I originally attempted to use mk-parallel-[dump/restore] but I kept running into issues when restoring the data. mydumper (written by Domas Mituzas) has been tested to be faster so I thought I would give it a try.
The dump command is straight forward:
mydumper --database=mydb --rows=100000 --threads=16
I only wanted to dump a certain DB. Also, I found that chunking insert statements made imports faster (I choose 100,000 rows). Last but not least, the number of threads to dump with (generally number of cores your machine has). This will create an export directory with all the SQL files in your current working directory. I didn’t use compression because my database is relatively small so space was not an issue and I did not want the overhead (albeit small amount) of (de)compression.
Since mydumper only dumps table data, you will also need to dump the table structure.

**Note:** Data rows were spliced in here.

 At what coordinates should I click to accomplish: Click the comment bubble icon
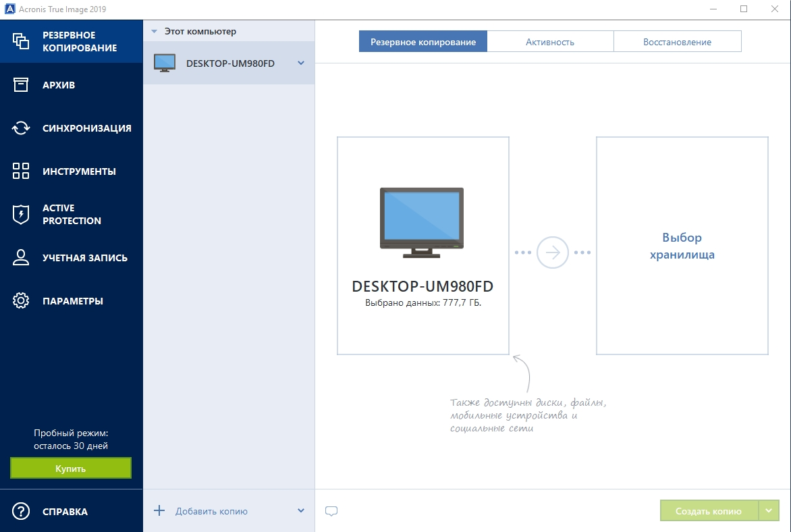click(x=331, y=511)
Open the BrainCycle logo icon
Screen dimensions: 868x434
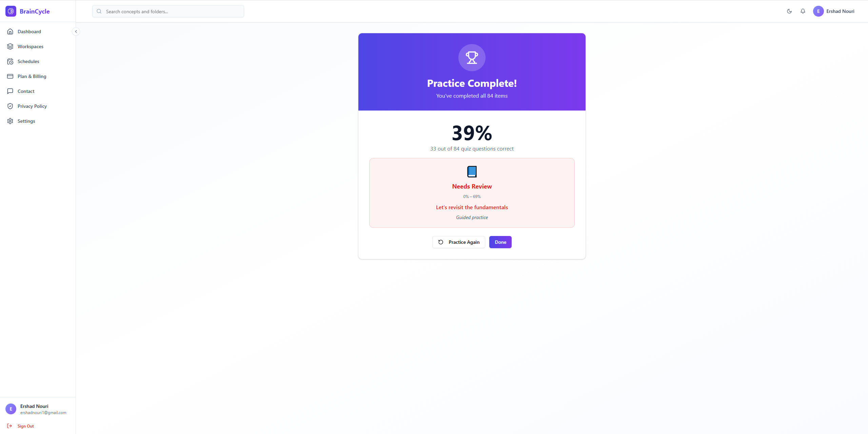(x=11, y=11)
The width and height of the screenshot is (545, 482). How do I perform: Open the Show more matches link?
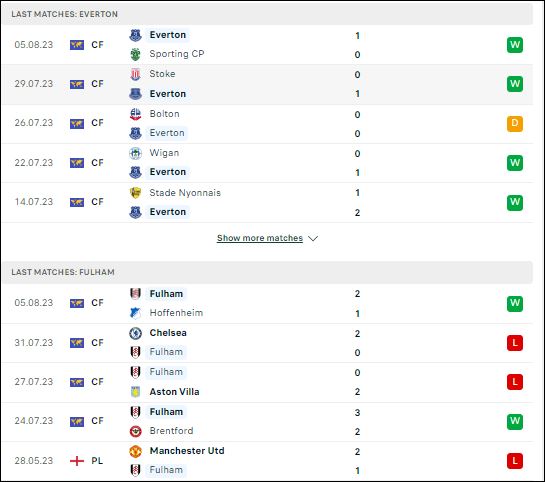click(x=260, y=238)
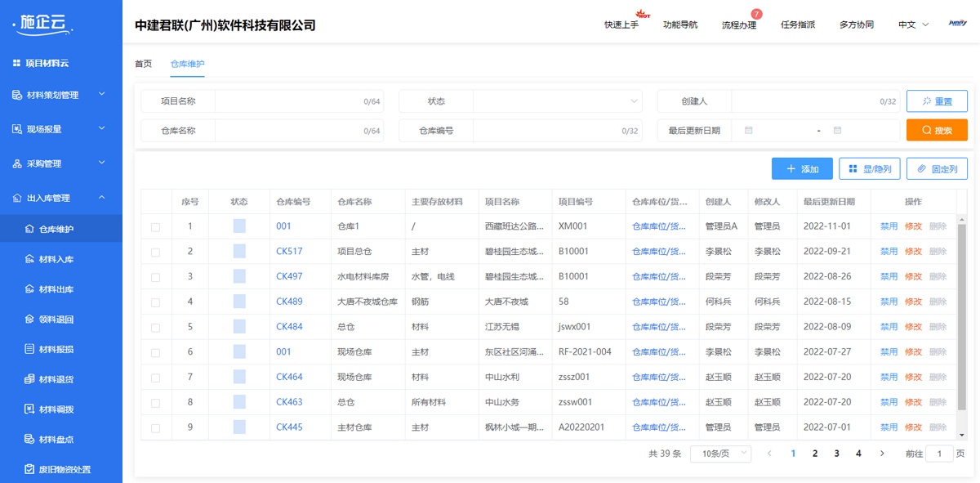Image resolution: width=980 pixels, height=483 pixels.
Task: Check the select-all checkbox in table header
Action: (155, 201)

mysqldump --no-data mydb > mydb_table_structure.sql
Parallel restore is a little bit more “complex”. As the mydumper export is not compatible with mk-parallel-restore, you have to do a little pipe magic. This is a slightly modified one-liner from Domas Mituzas found here. His assumes you used compression so no zcat in mine. Be sure you’ve restored the table structure first using the sql file from mysqldump.
cd /var/data/backups/export-20100717-024935 echo *.sql | xargs -n1 -P 16 -I % sh -c 'mysql -uimporter -pasdf -h10.0.1.10 mydb < %'
I ran this from the same machine I was exporting from (which was a different machine than I was importing to). This little gem, is made possible by xargs’ ability to thread; ‘-P 16′ means 16 threads. If you dump/import on the same machine, you probably won’t need the user/password/host parameters in the mysql command.